Given the content of the information published by the outlets and the Criminal Procedure Code provisions on interrogations of suspects by the relevant public prosecution services, presence of individuals during evidentiary actions and availability of interrogation records, there are reasonable grounds to believe that the entire or part of the statement Ninoslav Jovanović gave the Niš Higher Public Prosecutor was made available to the journalists of these outlets by the staff of the Niš Higher Public Prosecution Service and/or by the police officers who attended the interrogation. Such suspicions are corroborated by some of the published articles, which specified that their reports were based on information from “investigation sources”.
Information about the number of times and the ways the child was victimised does not constitute information of public importance, i.e. information the public has a justified interest to know. Its disclosure incurred irreversible and grave damage to the victim’s dignity, privacy, reputation and her other rights enshrined in the Serbian Constitution, the Convention on the Rights of the Child and the European Convention on Human Rights.

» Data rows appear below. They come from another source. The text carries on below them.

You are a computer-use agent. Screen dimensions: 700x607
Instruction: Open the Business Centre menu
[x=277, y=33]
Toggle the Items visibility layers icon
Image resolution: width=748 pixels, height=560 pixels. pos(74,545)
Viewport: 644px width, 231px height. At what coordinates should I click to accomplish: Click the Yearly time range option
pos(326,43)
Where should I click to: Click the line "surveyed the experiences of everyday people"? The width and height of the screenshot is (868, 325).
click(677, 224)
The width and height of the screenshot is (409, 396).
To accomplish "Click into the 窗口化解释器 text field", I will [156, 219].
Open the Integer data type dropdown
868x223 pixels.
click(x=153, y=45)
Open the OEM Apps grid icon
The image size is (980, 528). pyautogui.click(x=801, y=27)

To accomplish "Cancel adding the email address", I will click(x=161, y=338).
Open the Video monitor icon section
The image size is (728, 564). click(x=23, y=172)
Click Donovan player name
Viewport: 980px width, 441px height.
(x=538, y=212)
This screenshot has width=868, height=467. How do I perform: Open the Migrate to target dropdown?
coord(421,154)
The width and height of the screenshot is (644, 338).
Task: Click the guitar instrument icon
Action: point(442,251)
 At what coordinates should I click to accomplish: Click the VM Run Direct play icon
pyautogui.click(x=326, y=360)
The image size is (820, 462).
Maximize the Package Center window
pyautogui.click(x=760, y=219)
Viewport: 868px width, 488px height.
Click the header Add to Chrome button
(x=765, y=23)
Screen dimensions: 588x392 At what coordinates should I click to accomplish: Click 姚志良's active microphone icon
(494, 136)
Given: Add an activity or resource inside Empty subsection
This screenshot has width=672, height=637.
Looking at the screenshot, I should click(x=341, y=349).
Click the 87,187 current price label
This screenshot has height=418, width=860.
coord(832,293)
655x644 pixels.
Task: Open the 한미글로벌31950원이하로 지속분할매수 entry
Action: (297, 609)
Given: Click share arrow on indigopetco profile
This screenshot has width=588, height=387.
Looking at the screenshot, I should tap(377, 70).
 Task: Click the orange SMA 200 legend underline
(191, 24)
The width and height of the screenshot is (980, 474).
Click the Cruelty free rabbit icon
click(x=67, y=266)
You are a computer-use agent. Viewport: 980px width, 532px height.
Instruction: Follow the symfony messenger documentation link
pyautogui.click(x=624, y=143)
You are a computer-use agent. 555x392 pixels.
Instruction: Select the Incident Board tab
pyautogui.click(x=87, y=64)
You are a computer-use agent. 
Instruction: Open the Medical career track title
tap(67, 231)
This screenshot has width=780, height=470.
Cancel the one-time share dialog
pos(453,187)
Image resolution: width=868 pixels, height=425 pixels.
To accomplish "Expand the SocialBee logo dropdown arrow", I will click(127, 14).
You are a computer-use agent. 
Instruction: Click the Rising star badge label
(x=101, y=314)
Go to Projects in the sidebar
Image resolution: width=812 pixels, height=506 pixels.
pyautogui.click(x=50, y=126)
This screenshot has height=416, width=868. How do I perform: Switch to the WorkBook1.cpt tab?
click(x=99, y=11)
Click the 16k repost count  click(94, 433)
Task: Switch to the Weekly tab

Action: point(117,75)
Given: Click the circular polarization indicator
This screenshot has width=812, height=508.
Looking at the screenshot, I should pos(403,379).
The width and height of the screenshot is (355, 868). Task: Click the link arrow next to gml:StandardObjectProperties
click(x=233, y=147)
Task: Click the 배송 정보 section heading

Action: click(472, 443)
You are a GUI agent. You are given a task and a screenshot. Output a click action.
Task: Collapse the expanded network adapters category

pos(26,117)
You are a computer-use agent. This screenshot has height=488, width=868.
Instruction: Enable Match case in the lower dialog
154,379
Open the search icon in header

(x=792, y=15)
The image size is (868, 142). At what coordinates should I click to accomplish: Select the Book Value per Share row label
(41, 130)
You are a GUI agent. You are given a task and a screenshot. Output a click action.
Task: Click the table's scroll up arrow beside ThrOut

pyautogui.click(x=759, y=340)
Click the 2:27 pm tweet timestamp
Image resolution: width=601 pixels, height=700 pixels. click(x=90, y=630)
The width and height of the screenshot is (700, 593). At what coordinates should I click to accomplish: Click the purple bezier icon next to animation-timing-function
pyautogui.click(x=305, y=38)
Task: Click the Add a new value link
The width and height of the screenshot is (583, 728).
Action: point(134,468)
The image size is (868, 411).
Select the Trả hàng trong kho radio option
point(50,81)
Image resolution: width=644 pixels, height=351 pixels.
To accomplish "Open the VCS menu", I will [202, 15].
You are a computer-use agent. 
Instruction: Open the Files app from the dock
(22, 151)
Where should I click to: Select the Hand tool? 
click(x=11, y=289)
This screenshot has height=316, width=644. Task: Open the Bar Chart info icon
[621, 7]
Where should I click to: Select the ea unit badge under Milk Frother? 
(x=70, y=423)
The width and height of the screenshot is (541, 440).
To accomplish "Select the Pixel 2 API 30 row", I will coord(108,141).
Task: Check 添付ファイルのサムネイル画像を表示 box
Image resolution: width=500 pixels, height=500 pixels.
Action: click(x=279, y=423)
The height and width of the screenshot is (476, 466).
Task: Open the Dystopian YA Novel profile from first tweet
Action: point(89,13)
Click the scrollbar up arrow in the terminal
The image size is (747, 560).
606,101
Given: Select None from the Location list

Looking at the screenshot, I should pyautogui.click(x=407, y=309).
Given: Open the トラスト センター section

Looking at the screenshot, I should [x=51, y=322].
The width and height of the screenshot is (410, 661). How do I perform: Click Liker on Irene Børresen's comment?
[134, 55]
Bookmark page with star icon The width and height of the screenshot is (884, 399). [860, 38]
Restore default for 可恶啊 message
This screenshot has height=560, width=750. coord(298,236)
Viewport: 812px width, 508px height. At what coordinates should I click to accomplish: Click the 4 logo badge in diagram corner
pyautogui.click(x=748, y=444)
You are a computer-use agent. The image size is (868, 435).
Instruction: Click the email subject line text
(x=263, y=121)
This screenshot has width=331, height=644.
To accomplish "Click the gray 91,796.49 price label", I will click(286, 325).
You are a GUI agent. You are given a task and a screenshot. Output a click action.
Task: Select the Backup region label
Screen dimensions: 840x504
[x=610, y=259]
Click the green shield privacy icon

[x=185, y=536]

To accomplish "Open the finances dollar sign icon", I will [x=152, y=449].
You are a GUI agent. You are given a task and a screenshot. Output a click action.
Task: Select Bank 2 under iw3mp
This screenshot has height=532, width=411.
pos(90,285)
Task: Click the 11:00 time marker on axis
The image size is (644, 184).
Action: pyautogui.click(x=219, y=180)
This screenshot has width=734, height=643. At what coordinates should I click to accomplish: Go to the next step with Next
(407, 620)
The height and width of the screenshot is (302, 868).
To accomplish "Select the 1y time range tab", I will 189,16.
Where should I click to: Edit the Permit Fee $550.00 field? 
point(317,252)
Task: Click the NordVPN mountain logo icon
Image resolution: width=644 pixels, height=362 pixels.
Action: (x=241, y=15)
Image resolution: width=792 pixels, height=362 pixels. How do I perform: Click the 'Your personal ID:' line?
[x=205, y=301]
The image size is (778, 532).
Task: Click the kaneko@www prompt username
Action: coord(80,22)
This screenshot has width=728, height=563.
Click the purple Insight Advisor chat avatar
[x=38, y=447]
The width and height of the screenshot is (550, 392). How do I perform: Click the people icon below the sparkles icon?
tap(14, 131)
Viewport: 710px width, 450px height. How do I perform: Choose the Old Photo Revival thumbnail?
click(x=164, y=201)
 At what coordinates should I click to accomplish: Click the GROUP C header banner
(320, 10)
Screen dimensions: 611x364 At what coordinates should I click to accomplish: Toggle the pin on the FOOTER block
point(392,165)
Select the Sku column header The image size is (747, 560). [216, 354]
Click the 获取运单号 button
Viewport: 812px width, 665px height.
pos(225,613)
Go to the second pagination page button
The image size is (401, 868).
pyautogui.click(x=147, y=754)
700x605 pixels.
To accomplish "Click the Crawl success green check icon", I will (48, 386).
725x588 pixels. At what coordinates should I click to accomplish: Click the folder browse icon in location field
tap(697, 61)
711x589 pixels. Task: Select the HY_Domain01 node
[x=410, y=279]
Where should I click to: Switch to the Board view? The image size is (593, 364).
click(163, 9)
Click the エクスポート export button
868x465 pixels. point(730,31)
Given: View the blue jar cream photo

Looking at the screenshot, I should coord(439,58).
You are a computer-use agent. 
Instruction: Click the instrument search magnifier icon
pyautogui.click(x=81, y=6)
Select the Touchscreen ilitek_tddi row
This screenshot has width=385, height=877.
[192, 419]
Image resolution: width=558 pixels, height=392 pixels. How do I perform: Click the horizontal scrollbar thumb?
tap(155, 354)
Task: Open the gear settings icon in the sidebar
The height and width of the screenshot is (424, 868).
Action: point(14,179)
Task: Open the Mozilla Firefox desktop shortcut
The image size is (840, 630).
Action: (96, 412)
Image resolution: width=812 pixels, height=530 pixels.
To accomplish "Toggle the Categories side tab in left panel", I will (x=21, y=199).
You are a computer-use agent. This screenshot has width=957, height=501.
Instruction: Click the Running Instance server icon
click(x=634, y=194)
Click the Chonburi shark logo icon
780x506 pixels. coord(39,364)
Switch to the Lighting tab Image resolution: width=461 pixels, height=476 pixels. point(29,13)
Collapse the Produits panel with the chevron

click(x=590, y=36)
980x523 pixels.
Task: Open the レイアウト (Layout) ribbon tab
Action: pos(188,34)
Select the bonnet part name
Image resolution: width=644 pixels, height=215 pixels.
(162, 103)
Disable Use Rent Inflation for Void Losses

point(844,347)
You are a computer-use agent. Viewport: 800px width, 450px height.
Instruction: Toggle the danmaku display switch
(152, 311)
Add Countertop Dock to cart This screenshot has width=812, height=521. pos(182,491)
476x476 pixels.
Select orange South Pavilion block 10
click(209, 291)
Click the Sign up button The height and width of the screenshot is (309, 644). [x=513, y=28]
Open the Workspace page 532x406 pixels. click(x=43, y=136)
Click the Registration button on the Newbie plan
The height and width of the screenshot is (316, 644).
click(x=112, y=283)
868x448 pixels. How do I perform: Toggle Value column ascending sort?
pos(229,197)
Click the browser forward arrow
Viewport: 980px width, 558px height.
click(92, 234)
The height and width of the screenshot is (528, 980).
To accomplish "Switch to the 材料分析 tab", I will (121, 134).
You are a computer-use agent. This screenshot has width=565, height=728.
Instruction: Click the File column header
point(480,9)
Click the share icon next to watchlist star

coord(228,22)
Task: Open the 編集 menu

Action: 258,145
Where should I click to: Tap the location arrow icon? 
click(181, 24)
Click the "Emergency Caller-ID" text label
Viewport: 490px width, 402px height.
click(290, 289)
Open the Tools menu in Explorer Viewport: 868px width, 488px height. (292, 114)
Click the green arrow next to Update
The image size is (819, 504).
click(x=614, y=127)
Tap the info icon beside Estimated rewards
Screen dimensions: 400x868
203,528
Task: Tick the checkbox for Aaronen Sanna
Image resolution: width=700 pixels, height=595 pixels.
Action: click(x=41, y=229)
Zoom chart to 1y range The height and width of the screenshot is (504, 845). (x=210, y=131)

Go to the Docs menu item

To recall, Article 304 of the Criminal Procedure Code lays down that, where necessary to protect the interests of minors, privacy of participants in proceedings or for other justified interests in a democratic society, the authorities undertaking evidentiary actions shall instruct individuals they are interrogating or interviewing or individuals attending the evidentiary actions or perusing the investigation case files to maintain the confidentiality of specific facts or information they thus become aware of and warn them that breach of confidentiality constitutes a criminal offence. Furthermore, Article 74 of the Public Information and Media Act allows the publication of information obtained during ongoing criminal proceedings only in the event it is disclosed at the main hearing or if access to it may be gained from public authorities under the law on access to information of public importance act. Under Article 77 of that law, with a view to protecting the free development of the minors’ personality, particular care must be taken to ensure that the content and manner of distribution of media do not impair the moral, intellectual, emotional or social development of minors.
The BCHR filed its criminal report with the RPPS to ensure an independent investigation into its suspicions. It also called on the RPPS to perform all the actions taken with respect to the criminal report itself, rather than delegate them to the Niš Higher Public Prosecution Service or the Niš Police Administration.